Do you ever look around at yourself and think - wow I've done it, I'm a real adult and am doing real adult things? And then - BAM - something happens or you do something stupid enough to realize that you really haven't progressed much beyond your 12-year-old self. That's where I am right now. I have found that there are things that you really just don't grow out of no matter how hard you try or want to. The magic quality of age really just takes away your excuses.

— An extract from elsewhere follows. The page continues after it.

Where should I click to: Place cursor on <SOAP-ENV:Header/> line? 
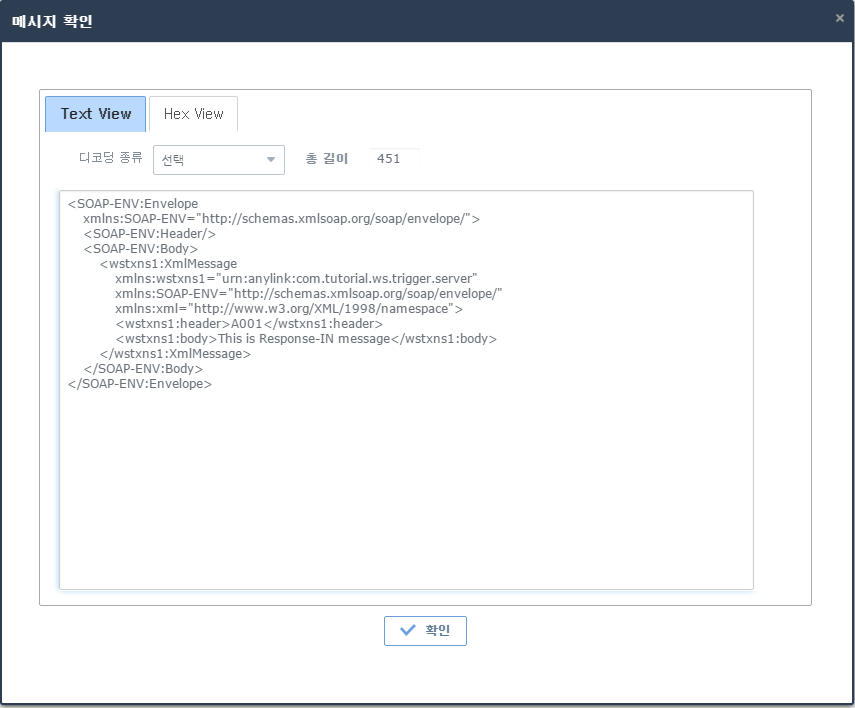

The following are things that your 12-year-old self expected to have changed by the time you reached that mystical period of adulthood, but yet they still a big features in your life.
Acne
When you're about 10 or 11 you are right at that stage where you start to notice other people and, coincidently, you want them to notice you right back. Unfortunately biology at that point pulls a big practical joke at the expense of adolescent self-esteem everywhere and throws your body into chaos. A side effect of said chaos: creating a battlefield on your once perfectly fine face. Before stability reigned and maintaining your complexion was something you decided to do every few months by digging into your mom/older sister's bathroom drawer and slathering your face with whatever tubed substance that looked fancy (note: this makes for awkward conversations with said mom/sister when they want to know why you have a combination of rubbing alcohol, lotion, $30 hand cream and anti-fungal solution smeared on yourself, the counter and family dog). When you hit puberty, however, those once contented pores begin to recognize their discontent and declare war against "the man" which happens to be you. Your response to this is much like a Middle Eastern authoritarian. You attack the pockets of rebellion without mercy, but your own insiders (read fucking hormones) have turned against you. You resign yourself to a long war against your own face. But there is hope! Your mother assures you that this plague will leave eventually and adulthood has a shiny promise of clear, beautiful skin.
Flash forward 10-12 years and your mom is clearly a lying bitch (Disclaimer: this only applies to your mom; mine is awesome). The promise land of clear skin has never been found and your enemy has gotten more and more clever. What once was a simple assault of zits and breakouts has become a land mine field filled with additional weapons such as blackheads, scarring, and dry patches. Waking up with a pimple on picture day? Pshhh that's nothing compared to walking into a job interview in a business suit while your face looks like something from a John Hughes movie.